L’uomo sul filo ce l’ha fatta. Nonostante la buriana, il temporale, le paure e gli inviti ad abbandonare l’impresa, appellandosi al mestiere e ai suoi santi protettori, ha attraversato la piazza camminando sul filo e ha raggiunto il balcone dell’ufficio lasciato vacante in attesa di sapere se fosse sopravvissuto alla prova lanciata temerariamente ad amici e nemici. Gli è servita quasi una giornata intera per accomodarsi il ciuffo, mettersi le scarpette adatte, vestire la tunica e incamminarsi sul filo cercando di non perdere i preziosi fogli sui quali aveva scritto i progetti da portare a compimento in caso di vittoria ma anche il saluto senza arrivederci in caso di fallimento.
Alle 9 della sera tutto era compiuto. E dal basso, dalla piazza ormai deserta – erano rimasti in otto attorno al lampione ma quando si trattò di applaudire, un calo di luce improvviso li costrinse ad uscire dalla scena – si sentì soltanto il fotografo mormorare contro il destino crudele e avaro per avergli impedito l’ultimo prezioso scatto, quello che qualsiasi giornale avrebbe volentieri acquistato.
Favola a parte, è andata come era sperabile andasse: salvi il Governo e il Presidente del Consiglio, salvata la maggioranza e impedita, almeno per il momento, la brutta figuraccia che avremmo dovuto sopportare davanti agli occhi dell’Europa. Poi, domani, si vedrà. Infatti, il bello di questa nostra Italia è l’incertezza, un mondo fatto apposto per consentire ai belli, ai brutti, ai buoni e ai cattivi di fluttuare liberi e giocondi, pronti a vestire i panni austeri della politica seria ma anche quelli dei giullari destinati a far ridere la platea.

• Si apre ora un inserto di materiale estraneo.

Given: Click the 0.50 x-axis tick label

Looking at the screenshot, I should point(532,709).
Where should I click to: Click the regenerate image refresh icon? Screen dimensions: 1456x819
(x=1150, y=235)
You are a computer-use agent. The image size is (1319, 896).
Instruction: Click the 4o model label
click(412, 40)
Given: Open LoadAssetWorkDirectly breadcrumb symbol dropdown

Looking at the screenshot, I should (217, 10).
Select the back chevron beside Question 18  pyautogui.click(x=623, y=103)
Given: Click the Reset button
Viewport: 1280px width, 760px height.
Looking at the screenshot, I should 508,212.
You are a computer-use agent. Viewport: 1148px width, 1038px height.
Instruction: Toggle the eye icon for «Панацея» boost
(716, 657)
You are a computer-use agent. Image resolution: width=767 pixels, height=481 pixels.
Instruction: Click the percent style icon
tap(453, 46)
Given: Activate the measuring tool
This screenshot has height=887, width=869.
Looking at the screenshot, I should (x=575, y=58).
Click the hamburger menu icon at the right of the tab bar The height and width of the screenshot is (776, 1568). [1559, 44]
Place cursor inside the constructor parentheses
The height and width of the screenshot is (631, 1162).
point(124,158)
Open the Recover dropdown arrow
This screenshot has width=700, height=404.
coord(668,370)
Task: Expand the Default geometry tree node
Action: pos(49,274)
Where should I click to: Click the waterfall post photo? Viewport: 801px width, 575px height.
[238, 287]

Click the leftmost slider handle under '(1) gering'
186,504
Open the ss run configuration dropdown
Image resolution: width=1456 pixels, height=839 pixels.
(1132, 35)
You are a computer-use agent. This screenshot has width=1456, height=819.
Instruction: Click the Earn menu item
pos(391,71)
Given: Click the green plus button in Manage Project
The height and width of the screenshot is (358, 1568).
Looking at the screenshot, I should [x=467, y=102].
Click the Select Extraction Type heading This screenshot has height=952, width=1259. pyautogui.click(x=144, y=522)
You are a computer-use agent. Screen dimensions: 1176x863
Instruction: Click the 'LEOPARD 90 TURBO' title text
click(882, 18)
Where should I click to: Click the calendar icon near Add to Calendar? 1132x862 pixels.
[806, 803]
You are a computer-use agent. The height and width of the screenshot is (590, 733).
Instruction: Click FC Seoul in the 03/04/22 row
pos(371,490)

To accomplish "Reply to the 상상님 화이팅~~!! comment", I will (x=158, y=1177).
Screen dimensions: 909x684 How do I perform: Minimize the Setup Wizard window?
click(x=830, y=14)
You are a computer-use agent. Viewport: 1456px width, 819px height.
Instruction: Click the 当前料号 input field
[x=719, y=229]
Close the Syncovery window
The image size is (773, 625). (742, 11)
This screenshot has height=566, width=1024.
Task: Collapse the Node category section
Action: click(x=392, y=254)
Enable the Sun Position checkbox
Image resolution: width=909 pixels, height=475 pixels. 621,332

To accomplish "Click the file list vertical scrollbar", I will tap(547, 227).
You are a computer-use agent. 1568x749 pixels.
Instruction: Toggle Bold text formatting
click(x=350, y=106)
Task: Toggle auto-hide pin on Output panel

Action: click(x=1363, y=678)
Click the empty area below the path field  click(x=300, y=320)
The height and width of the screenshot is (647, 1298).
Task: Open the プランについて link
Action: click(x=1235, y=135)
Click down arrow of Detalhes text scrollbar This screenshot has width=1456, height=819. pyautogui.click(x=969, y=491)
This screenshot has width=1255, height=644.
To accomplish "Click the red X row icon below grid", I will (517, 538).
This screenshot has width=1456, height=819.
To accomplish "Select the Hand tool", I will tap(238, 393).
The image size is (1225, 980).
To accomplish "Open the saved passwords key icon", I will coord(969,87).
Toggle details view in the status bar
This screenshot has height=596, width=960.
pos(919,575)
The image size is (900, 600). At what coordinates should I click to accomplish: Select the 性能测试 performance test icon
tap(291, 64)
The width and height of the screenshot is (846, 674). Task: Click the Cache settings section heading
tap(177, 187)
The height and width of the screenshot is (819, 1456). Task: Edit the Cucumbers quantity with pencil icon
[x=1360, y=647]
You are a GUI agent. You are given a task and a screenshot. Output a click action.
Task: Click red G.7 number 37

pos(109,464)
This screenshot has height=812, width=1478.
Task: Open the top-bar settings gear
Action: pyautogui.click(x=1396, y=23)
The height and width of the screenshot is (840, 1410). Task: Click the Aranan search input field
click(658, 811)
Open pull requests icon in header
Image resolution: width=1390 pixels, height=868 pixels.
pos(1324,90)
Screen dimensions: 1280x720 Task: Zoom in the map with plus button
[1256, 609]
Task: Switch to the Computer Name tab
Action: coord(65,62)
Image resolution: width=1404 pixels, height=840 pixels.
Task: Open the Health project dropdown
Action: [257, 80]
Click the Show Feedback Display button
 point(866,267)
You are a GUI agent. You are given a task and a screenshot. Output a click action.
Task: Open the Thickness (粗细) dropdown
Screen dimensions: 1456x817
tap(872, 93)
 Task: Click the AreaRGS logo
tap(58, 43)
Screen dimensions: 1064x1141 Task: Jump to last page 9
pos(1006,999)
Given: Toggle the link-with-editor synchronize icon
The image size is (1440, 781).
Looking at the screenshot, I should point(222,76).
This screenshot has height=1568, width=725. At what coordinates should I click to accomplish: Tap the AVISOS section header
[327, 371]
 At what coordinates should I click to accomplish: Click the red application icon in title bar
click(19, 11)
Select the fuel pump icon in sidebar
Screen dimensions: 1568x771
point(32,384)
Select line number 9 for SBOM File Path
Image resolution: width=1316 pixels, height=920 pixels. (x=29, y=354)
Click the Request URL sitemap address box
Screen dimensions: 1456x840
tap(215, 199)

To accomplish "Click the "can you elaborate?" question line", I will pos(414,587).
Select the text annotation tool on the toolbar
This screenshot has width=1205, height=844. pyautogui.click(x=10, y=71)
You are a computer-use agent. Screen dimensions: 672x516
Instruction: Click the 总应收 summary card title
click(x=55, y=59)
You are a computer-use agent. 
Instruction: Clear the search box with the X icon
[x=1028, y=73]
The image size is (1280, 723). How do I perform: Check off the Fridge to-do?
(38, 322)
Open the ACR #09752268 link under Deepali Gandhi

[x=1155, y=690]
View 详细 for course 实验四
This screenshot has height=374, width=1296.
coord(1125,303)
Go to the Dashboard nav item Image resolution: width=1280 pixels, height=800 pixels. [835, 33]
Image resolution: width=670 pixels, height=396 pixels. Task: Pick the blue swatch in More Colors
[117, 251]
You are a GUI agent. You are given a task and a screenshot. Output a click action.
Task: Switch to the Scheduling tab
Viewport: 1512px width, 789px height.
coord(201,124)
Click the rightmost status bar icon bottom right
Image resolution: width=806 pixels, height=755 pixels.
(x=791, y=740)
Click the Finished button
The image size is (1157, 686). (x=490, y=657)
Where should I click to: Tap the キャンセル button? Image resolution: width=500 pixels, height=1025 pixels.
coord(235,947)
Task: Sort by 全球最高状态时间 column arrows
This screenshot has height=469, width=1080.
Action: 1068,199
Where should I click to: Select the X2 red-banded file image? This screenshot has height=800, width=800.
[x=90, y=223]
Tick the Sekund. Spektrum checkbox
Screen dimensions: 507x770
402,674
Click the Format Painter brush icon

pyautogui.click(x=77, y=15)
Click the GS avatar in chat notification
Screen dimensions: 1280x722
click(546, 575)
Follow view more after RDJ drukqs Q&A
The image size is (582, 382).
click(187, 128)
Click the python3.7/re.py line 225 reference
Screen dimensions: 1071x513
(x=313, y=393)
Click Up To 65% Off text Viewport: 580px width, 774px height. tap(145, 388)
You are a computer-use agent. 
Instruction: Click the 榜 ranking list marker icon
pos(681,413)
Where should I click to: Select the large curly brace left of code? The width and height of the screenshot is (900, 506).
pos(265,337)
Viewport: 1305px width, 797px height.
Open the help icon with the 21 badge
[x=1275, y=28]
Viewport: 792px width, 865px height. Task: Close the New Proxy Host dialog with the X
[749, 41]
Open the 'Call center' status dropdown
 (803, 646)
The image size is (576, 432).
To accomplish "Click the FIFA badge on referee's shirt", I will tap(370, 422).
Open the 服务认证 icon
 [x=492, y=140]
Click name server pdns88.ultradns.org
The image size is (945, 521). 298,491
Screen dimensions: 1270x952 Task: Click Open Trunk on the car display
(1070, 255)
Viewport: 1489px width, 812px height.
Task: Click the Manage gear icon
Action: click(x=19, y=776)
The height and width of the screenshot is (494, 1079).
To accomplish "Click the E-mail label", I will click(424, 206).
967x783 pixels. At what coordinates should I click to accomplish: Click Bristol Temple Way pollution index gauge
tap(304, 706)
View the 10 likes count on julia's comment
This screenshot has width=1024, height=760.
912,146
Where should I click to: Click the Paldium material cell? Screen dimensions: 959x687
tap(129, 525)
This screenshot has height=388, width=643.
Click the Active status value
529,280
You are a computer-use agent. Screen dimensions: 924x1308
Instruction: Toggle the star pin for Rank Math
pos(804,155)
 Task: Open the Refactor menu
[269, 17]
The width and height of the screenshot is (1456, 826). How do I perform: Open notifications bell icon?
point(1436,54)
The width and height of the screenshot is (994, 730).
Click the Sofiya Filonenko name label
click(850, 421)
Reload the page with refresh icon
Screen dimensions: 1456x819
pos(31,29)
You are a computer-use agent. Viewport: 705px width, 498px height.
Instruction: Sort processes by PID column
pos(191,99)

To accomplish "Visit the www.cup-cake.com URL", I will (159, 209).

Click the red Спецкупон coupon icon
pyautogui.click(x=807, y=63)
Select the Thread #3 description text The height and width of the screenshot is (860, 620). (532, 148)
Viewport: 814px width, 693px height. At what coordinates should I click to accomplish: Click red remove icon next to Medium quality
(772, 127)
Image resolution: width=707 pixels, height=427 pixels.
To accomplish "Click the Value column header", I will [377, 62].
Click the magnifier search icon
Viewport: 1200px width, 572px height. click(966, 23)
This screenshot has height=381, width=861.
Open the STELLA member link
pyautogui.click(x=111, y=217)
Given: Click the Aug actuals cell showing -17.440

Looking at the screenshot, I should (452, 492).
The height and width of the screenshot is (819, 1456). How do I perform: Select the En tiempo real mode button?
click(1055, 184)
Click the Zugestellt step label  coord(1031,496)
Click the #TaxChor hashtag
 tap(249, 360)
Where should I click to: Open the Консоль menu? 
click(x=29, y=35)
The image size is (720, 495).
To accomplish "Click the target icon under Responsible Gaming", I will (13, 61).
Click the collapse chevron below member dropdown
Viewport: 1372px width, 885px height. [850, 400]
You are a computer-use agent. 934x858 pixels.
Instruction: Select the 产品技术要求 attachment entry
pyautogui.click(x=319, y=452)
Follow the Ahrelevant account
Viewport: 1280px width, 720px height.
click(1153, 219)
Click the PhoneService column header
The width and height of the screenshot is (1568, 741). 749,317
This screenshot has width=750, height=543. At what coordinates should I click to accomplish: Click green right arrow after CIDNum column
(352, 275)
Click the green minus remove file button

In un panorama siffatto, prima o poi accadrà quel che mille e mille anni fa interessò il regno degli uccelli, ai quali un buon dio qualsiasi aveva donato piume dai mille colori e canto melodioso, a tutti tranne che all’usignolo. Voi capite che non era un bel vivere quello del povero uccellino rimasto muto e solo, così un buon angelo di passaggio, visto nel cielo un grande bagliore di luce, arrivò in suo soccorso. Lo prese e lo accompagnò in una grotta dove c’era un bambino avvolto in fasce e scaldato da un bue e un asinello. Il brutto uccellino senza voce per cantare gli volò vicino attratto dalla sua bellezza. Il bimbo gli sorrise e l’uccellino cominciò a cantare con una voce straordinaria e tutt’intorno si fece silenzio. Fu così che, grazie al bambinello a cui i genitori avevano dato il nome di Gesù, l’usignolo ebbe il dono del canto più dolce di tutto il creato.
Da allora, la tradizione racconta che di uccellini senza voce diventati improvvisamente canterini melodiosi se ne sono visti parecchi. Giuseppe Conte, l’uomo sul filo, è uno di questi. Ieri ha sfidato le leggi della gravità, ha cantato melodie, ha ricevuto sufficienti applausi per passare indenne tra le trappole tese dai soliti uccellatori; oggi volerà in Europa per ripetere la medesima canzone. Che Dio gliela mandi buona e, magari, la mandi buona anche a noi. E’ una speranza, risolvibile soltanto ricorrendo alla metafora dell’ombra riflessa in uno specchio. Infatti, se ci si mette davanti a uno specchio, appare l’immagine riflessa, ma appena ci si sposta l’immagine scompare e lo specchio ritorna immacolato. Insomma, l’immagine (come la speranza) c’è, ma può anche dissolversi se chi sta davanti allo specchio decide di allontanarsi.